Soon after, Vomag produced a prototype of the Panzerjäger IV, equipped with the 7.5 cm L/70 in October 1943, and the vehicle entered mass-production. However, this long gun was very scarce, and supply problems let to the first models mounting the 7.5 cm L/48. At the same time, the StuG III production was virtually stopped by Allied bombings in November-December 1943. Krupp prepared a new drawing, using the same kind of superstructure on Alkett’s design. It emerged as cheaper and easier to manufacture than the Jagdpanzer IV and Krupp was given the green light after a demonstration to Hitler on 16-17 December 1943. The production of the StuG IV started immediately.
The Panzer IV chassis used was the Ausf.H and it was married with Alkett’s StuG III Ausf.G superstructure, with the addition of a box compartment for the driver. This hybrid construction meant that production could be set up quite quickly.
The crew comprised four men, with the commander in the hull left rear, gunner on the left center, loader on the right rear and the driver in the hull left front. The rotatable commander’s cupola received eight vision blocks. Maximum armour thickness was reached on the superstructure front, with an 80 mm (3.15 in) thick welded plate. The gun mantlet was of the “Saukopf”, or “pig snout”, type. The gun itself was the usual 7.5 cm StuK 40 L/48 with 63 rounds in store. There was no machine-gun, but the need for a close defence weapon urged the adoption of a shielded MG 34 fitted on a ring mount around the loader’s hatch, with 600 rounds of ammunition.

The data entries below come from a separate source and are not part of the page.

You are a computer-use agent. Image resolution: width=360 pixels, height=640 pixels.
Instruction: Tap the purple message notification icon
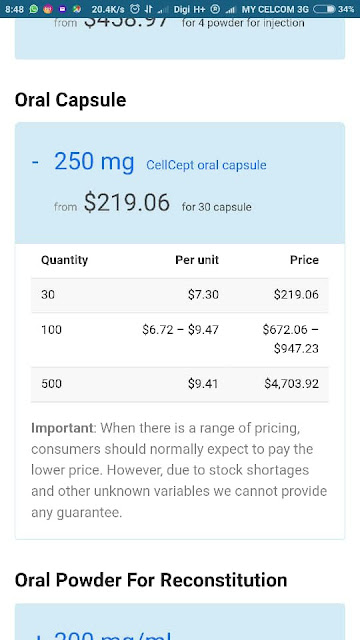pos(62,9)
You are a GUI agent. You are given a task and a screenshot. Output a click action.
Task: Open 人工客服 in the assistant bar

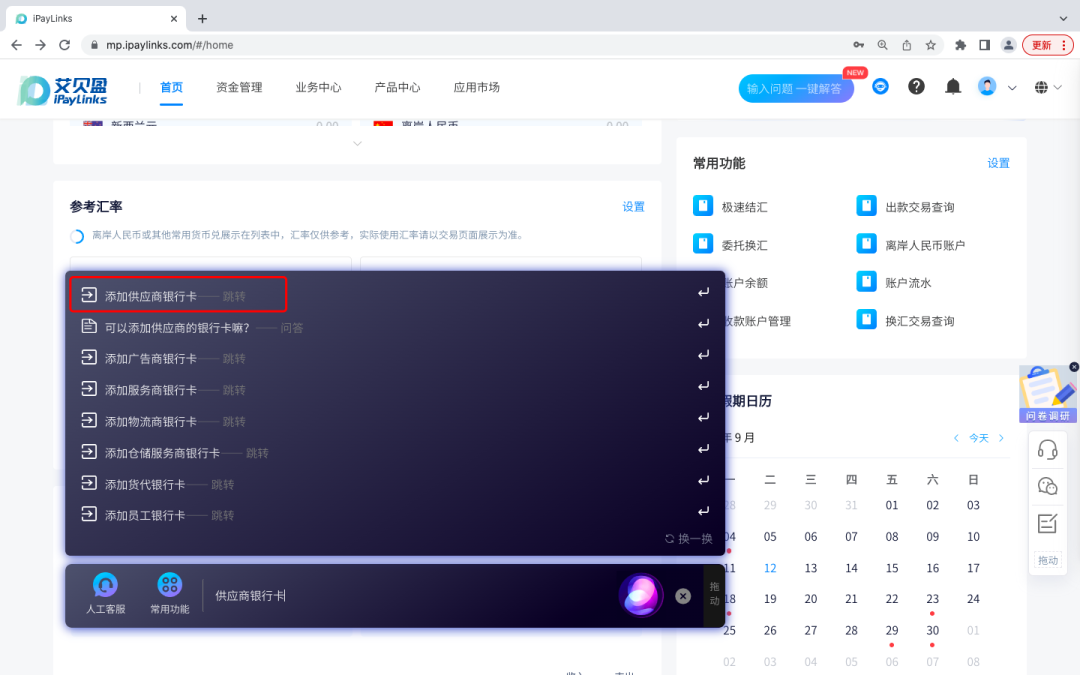(x=105, y=591)
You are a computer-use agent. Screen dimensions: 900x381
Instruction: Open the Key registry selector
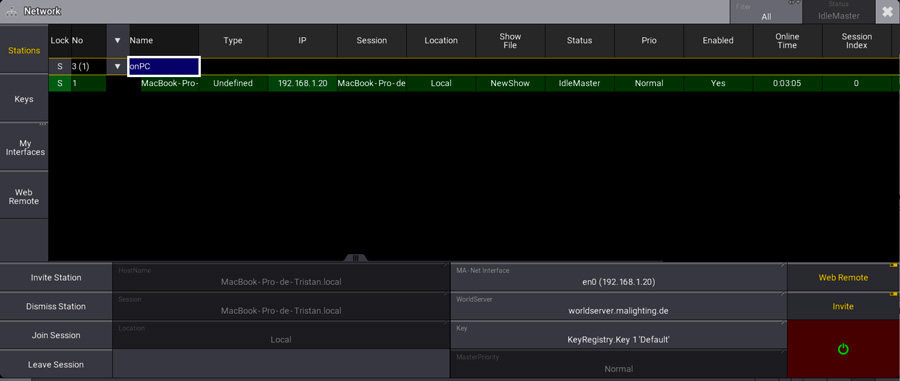click(618, 335)
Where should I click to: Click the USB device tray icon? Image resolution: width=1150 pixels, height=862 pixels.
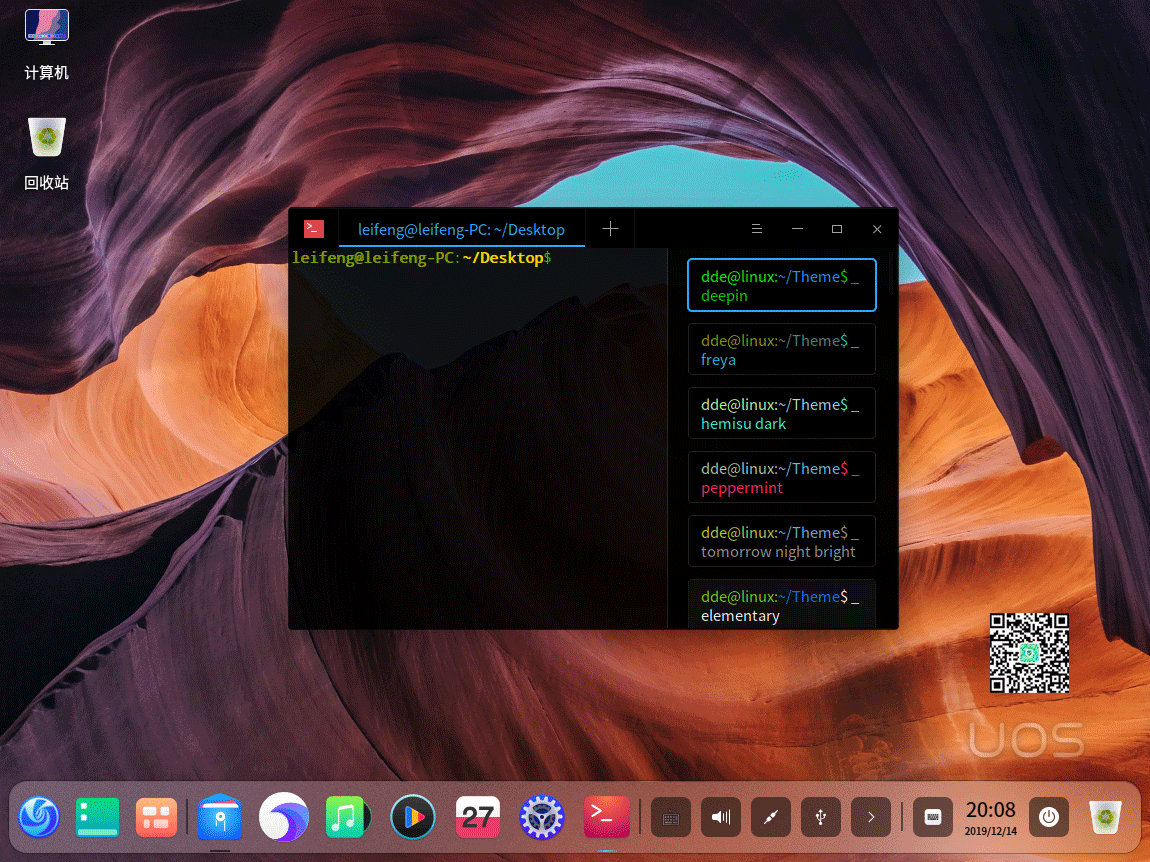coord(821,817)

Production spanned three years, from December 1943 to May 1945, when Germany capitulated, with a total of 1,108 plus 31 conversions from damaged Panzer IVs (1141 total). The Ordnance department called it the Sd.Kfz.167. There were no Ausfuehrungs (variants), but modifications included Zimmerit paste (not for long), shielded MG 34 on the roof and spaced armour (Schurzen).
The StuG IV was seen as a supplement to the lack of StuG IIIs in the beginning, and was deployed with the same infantry divisions and used tactically in the same way. It was an equally efficient tank hunter. Tests were also made with the 75 mm (2.95 in) L/70 gun, which were not concluded. Apparently, no StuG IVs were used by the German allies except the Hungarian army. By far, most were used on the Eastern Front and eastern Europe, then Germany in 1945. They also soldiered in Italy, after a demonstration was made to Field Marshal Albert Kesselring (Army Group C) in 1944, in Normandy in the summer of 1944, as well in the Ardennes offensive of December 1944.